■ **Problem to solve**
Show the lines below where "will" occurs.
─── Data to process
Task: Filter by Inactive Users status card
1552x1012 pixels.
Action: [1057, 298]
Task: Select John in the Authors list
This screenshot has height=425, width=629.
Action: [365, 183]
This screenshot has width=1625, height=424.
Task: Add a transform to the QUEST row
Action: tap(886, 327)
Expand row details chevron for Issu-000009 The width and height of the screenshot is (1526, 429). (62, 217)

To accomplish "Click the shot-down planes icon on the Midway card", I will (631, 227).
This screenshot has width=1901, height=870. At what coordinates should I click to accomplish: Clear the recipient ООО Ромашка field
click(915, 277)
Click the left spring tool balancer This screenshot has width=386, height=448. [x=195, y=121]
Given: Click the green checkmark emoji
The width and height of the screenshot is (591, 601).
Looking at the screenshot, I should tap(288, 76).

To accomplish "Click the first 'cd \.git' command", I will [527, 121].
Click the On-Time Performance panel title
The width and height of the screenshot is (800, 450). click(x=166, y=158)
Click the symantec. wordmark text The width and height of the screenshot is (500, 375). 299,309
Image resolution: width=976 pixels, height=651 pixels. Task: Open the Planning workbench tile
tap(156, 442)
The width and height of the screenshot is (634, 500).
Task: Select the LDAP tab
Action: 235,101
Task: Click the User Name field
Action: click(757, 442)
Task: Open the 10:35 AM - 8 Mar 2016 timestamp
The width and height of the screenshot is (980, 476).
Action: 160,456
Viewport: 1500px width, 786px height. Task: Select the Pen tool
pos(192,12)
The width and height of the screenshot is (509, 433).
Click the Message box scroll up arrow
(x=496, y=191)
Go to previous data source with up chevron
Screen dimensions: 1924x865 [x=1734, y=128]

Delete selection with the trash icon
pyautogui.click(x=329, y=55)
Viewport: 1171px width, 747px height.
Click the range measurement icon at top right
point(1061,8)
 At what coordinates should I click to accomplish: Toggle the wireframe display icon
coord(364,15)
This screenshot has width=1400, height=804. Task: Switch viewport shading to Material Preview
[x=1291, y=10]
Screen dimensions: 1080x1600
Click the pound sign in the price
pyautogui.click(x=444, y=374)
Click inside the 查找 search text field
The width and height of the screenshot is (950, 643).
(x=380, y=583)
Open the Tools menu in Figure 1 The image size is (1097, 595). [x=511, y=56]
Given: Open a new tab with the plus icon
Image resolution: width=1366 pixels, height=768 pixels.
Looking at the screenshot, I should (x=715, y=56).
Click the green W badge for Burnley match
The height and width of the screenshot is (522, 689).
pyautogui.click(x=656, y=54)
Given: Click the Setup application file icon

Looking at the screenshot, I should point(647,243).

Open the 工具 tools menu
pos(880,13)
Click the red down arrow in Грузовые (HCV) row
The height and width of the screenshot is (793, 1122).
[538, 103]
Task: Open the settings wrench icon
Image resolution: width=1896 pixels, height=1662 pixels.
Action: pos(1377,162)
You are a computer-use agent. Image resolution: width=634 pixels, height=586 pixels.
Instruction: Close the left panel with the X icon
──────
■ **Answer area**
To accomplish "Click the shot-down planes icon on the Midway card", I will (631, 227).
To accomplish "Click the first 'cd \.git' command", I will [527, 121].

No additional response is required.